#### Data to use
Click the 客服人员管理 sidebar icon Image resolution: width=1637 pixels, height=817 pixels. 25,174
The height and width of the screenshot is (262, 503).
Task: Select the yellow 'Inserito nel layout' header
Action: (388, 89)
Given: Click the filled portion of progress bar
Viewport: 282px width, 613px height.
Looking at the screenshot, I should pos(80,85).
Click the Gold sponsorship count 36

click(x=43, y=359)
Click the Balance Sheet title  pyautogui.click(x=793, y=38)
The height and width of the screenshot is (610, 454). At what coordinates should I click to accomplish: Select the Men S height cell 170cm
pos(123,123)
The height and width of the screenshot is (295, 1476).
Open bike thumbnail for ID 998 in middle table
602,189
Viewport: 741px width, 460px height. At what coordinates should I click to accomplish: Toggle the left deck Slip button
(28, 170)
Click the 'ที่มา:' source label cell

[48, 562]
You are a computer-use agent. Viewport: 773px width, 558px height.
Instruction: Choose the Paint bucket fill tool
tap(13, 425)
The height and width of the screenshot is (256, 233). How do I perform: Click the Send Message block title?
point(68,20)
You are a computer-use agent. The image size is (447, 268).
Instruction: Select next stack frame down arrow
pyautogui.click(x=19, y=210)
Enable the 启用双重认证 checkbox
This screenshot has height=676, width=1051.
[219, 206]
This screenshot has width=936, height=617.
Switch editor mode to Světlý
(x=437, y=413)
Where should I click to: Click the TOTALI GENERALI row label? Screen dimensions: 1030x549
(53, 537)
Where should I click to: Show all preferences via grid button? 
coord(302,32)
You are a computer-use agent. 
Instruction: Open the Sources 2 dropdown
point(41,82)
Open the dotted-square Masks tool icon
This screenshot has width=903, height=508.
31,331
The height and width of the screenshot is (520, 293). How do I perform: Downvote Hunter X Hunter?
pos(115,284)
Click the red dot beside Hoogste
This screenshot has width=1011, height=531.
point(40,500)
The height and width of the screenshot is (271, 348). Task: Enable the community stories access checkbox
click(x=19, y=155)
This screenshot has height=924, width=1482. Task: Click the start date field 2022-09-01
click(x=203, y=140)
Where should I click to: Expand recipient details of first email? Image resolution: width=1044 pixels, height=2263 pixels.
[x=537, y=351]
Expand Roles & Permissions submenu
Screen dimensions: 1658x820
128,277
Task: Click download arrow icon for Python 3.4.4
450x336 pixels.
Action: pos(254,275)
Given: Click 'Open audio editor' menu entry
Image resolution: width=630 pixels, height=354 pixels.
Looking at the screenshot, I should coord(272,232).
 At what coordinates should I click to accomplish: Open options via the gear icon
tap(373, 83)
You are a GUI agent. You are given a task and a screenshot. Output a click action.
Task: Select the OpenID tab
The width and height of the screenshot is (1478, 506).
########
*Exercise objective*: Which lines of the data include the word "computer"? Copy each one.

*Final answer*:
You are a computer-use agent. Viewport: 773px width, 558px height.
You are a computer-use agent. The image size is (447, 268).
You are a computer-use agent. 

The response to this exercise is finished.